The subject invention relates generally to positioning systems and more particularly to improvements in a servo-control continuous path closed-loop position control of an object.
In the art of precision positioning systems to position a machine tool slide, for example, it has generally been the practice to utilize a rotary prime mover coupled to a ball nut/lead screw. Linear slide motion is obtained by attaching the ball nut to the machine slide while driving the lead screw through a gear box. The prime mover may take various rotary drive forms, such as servo motors, pulse motors or pneumatic drives. A numerical controller may be employed to generate position command signals for multiple axis coordinated continuous position control of a machine tool from part description data stored on punched tape or other storage media. Continuous-path-positioning as opposed to point-to-point positioning requires extremely precise control of the velocity on the object being positioned at all times.
Various advances in the art have been used to improve the tool-positioning accuracy in the above-described machining system. For example, the laser interferometer has been employed to monitor the slide movement and its output compared with the command signals to obtain a following error signal which is used to power the prime mover through a servo amplifier. A velocity feedback arrangement has been combined with the laser interferometer position feedback to improve position accuracy. Normally a rotary transducer, such as a tachometer generator, is attached to the lead screw to generate the velocity control feedback signal. Nevertheless, prior art continuous-path-position control systems were limited with respect to their prospective utility in many applications, especially diamond machining of mirror surface finishes of complex geometric configurations. For continuous-path-precision machining systems, the above-described systems cannot be controlled to obtain continuous-path following errors in the range required for precise surface finishes.
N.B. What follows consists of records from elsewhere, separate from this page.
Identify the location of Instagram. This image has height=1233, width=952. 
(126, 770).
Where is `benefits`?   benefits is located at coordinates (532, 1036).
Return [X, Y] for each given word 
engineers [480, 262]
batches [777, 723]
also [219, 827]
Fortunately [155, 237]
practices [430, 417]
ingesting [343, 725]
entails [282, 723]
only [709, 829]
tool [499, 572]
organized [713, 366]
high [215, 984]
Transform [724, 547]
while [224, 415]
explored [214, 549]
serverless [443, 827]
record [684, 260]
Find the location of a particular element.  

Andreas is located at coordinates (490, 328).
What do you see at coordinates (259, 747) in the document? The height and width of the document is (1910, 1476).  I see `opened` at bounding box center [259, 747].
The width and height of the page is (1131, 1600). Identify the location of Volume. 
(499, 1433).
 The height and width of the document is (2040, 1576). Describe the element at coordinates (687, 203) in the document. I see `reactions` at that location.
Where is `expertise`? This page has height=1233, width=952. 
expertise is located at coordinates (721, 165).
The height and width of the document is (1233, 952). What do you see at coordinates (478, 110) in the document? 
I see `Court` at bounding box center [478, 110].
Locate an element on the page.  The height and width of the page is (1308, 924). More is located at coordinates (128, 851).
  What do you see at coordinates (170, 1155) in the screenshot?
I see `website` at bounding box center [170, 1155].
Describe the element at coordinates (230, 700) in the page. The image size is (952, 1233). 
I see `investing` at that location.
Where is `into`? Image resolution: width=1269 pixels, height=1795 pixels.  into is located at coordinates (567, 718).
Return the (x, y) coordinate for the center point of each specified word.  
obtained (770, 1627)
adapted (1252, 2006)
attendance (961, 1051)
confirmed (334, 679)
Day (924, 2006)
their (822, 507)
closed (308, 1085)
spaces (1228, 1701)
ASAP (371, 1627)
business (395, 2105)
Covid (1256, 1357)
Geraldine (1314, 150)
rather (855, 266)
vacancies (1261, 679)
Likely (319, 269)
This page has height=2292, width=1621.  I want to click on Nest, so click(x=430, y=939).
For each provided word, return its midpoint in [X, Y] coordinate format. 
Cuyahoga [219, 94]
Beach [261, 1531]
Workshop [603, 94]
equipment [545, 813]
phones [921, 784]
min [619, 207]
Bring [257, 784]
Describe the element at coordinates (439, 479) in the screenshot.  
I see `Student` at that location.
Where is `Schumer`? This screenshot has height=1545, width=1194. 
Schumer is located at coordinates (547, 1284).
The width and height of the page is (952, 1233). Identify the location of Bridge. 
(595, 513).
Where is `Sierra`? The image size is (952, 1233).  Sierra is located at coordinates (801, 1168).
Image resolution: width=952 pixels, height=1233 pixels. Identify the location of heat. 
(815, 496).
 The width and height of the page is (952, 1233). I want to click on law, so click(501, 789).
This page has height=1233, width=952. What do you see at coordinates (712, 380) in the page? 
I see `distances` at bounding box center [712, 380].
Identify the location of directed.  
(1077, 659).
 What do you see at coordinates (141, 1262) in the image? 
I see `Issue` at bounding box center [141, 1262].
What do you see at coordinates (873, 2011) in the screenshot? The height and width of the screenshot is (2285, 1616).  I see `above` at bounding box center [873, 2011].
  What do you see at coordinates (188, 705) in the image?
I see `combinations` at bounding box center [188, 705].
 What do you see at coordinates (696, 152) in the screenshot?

For a specific feed rate, the error signal will have two significant components: a steady state following error level and a transient error level riding the following error level. The small steady state error is required to reduce the effects of load disturbances while a small transient error is required for a good surface texture.
Large loop gains are generally necessary for the position and velocity loops in order to reduce the error signal. A conventional way for achieving this is to use a lag compensator in the forward path. In some cases, this signal compensator is not adequate, particularly in ultra-precision machining. A second lag compensator added to the outer loop may be used to further reduce the error signal. This arrangement, either the single inner loop lag compensator or the combination of inner and outer loop lag compensation, is effective for routine cutting speeds (i.e., 0.05 inch per minute and higher).
At low cutting speeds, however, even very low friction in the drive train will cause a sticking and then slipping effect. It is believed that the slow transient response of the lag compensator allows the error signal to reach several microinches before a large enough portion of the signal has reached the terminals of the motor to effect the change in position, thus causing the stick-slip movement of a tool holder on the axis slide, or the like. The result is a finish on the machined part that is inferior to that obtained at higher cutting speeds. However, slow cutting speeds cannot be avoided when preparing certain parts.
Therefore, there is a need for improvements in continuous-path-position control systems for precision, continuous-path contour machining which can be operated at very low velocities and yet obtain an acceptable surface finish by maintaining transient positioning errors for the individual machine slides to less than 3 microinches.